WHAT IS NEEDED: This task asks for the lines from the one with "Click the thumbs-up like icon" to the final line below, repeated exactly, with pictures omitted.

Collected data entries

┄┄┄┄┄┄┄┄┄┄

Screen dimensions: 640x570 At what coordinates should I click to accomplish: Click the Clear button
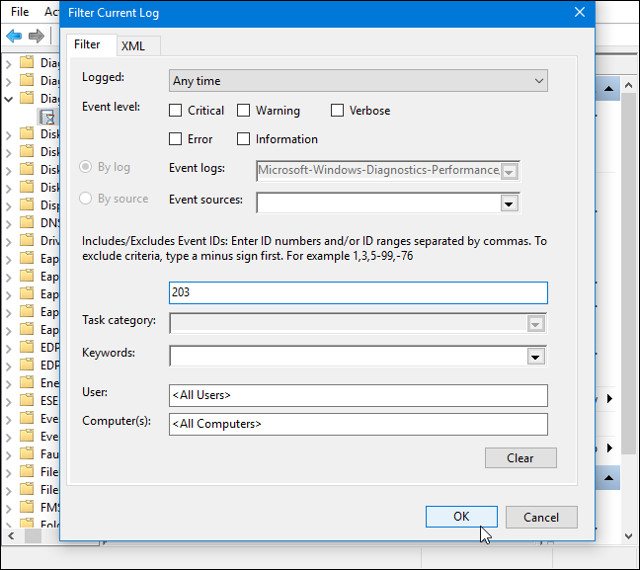point(520,458)
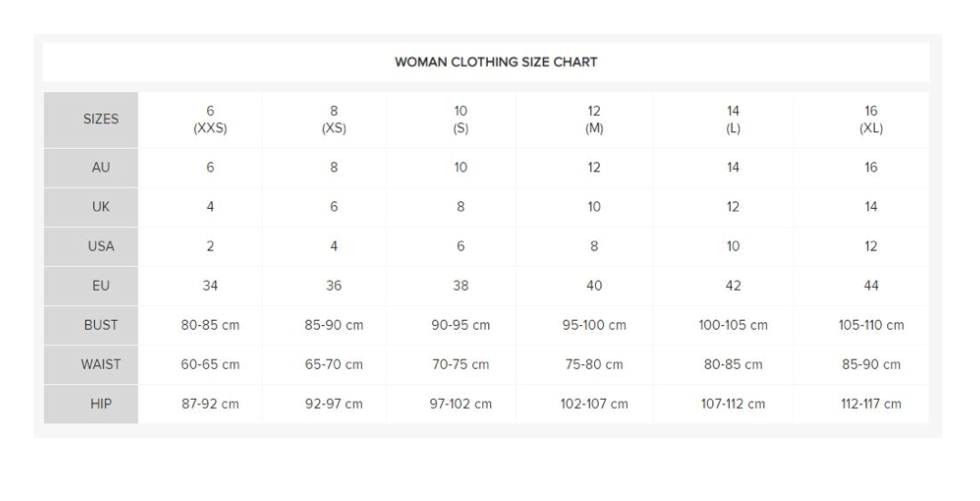Click the Woman Clothing Size Chart title
The width and height of the screenshot is (980, 501).
496,62
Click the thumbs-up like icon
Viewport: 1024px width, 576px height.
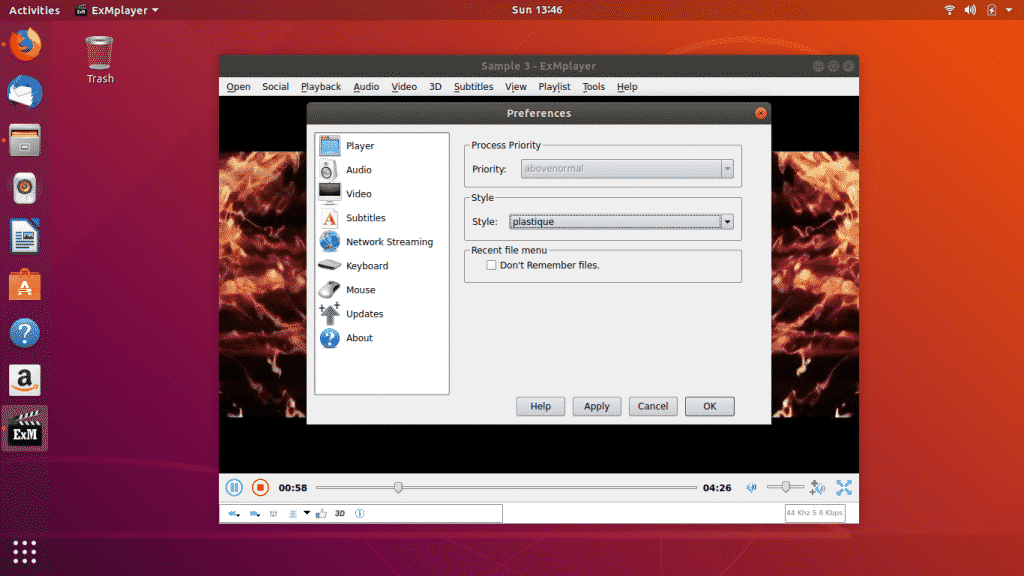tap(320, 513)
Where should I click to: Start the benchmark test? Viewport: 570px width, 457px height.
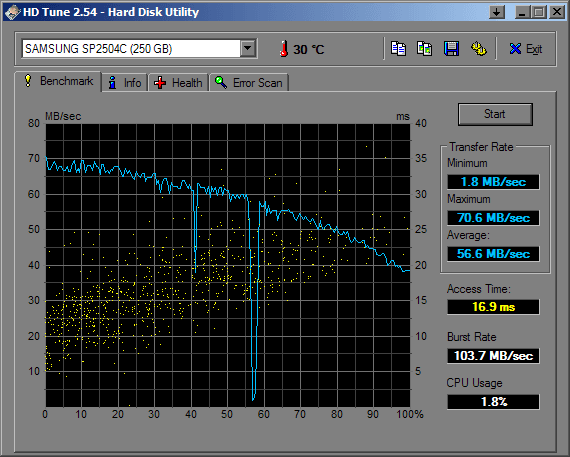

┄┄┄┄┄┄┄┄┄┄

RESPONSE:
Click the thumbs-up like icon
Viewport: 1024px width, 576px height.
tap(320, 513)
Where should I click to: Start the benchmark test? Viewport: 570px width, 457px height.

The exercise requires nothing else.